Overall capacity during the first six months of the year increased 9% to 30.2 billion Available TonneKilometres (ATKM). Capacity measured in Available Seat Kilometres (ASKM), grew by 12%, whilst passenger traffic carried measured in Revenue Passenger Kilometres (RPKM) was up 8% with average Passenger Seat Factor dropping to 75.3%, compared with last year’s 78.3%.
Emirates carried 28.0 million passengers between April 1 and September 30, up 9% from the same period last year. The volume of cargo uplifted remained stable at 1.3 million tons, a solid performance in a challenging air freight market.
In the first half of the 2016-17 financial year, Emirates net profit is Dh786 million ($214 million), down 75%, following one of the airline’s best half-year performances during the same period last year.

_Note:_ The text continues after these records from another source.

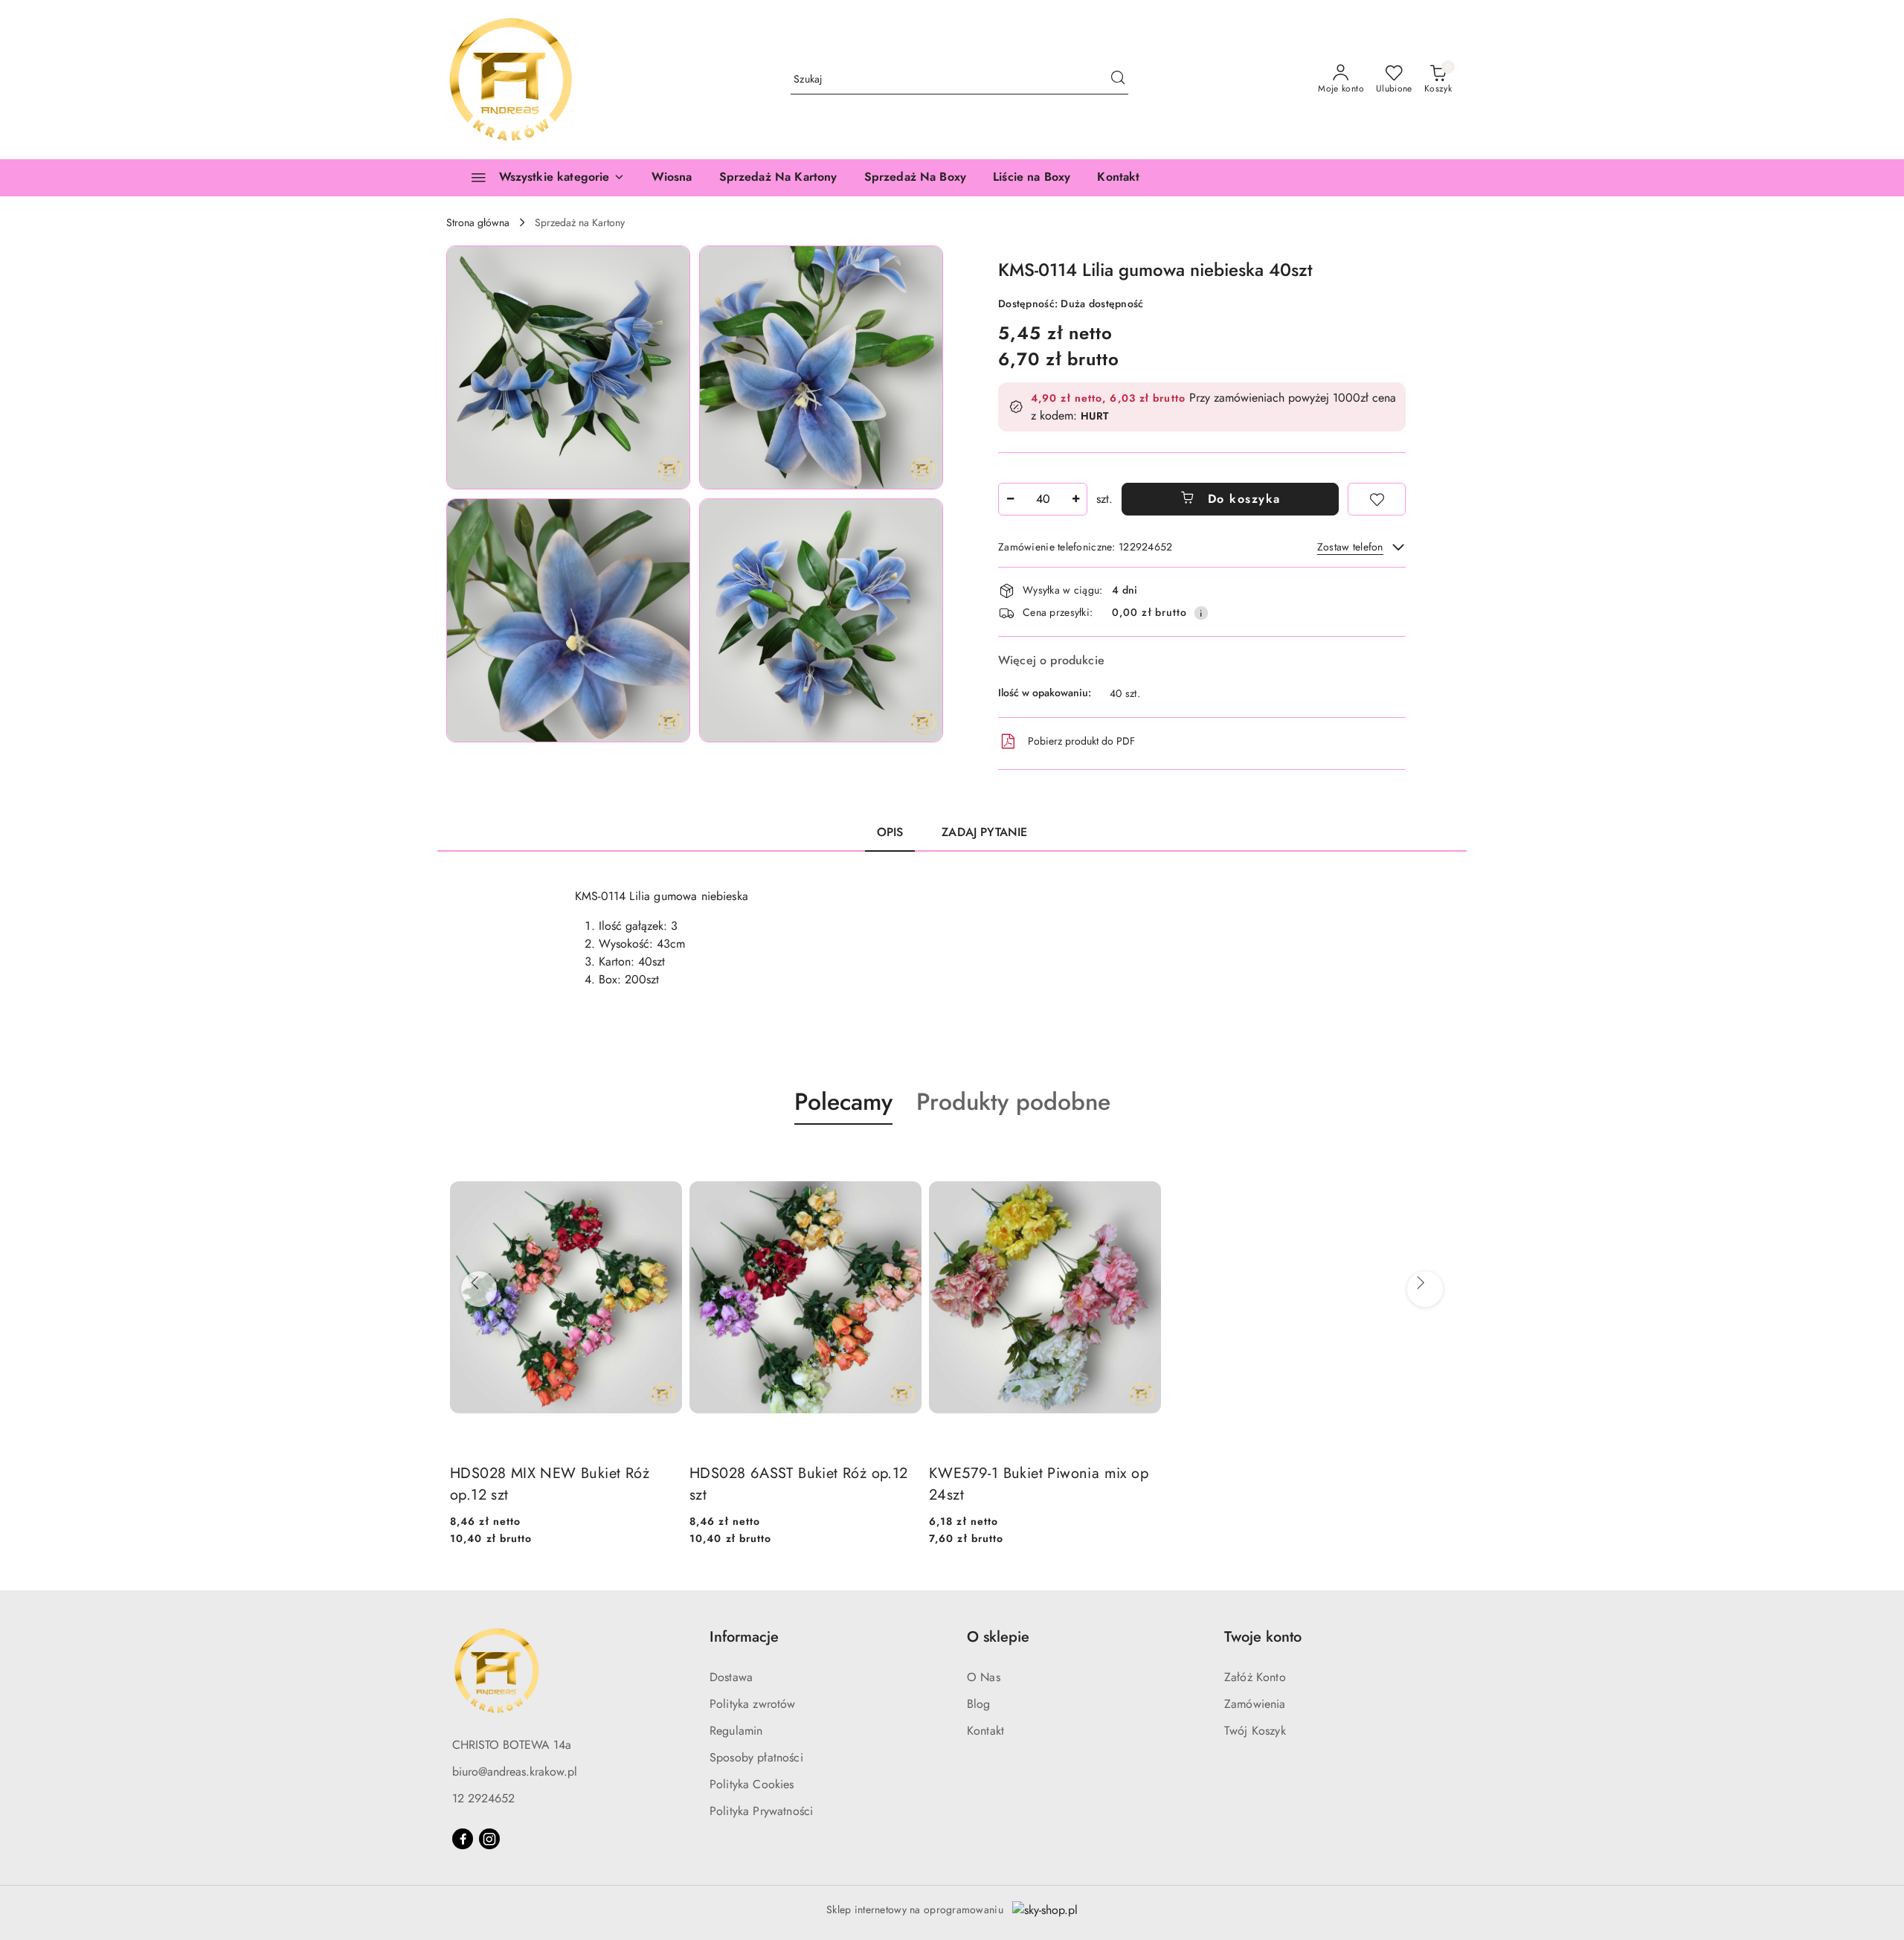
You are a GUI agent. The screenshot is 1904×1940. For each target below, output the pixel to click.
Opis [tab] (890, 832)
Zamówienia (1255, 1703)
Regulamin (736, 1730)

Emirates revenue, including other operating income, of Dh41.9 billion ($11.4 billion) was slightly down by 1% compared with Dh42.3 billion ($11.5 billion) recorded last year. This is due to the unfavourable currency environment - where the US dollar continued to strengthen against most other major currencies; and increased competition resulting in lower average fares. The airline was also impacted by currency devaluation and hard currency shortage in some African countries, as well as dampened travel demand due to the ongoing economic malaise and looming security concerns across major markets in its network, it said.
Emirates operating costs grew by 5% against the overall capacity increase of 9%. On average, fuel costs were 10% lower compared to the same period last year. However, fuel remained the largest component of the airline’s cost, accounting for 24% of operating costs compared with 28% in the first six months of last year.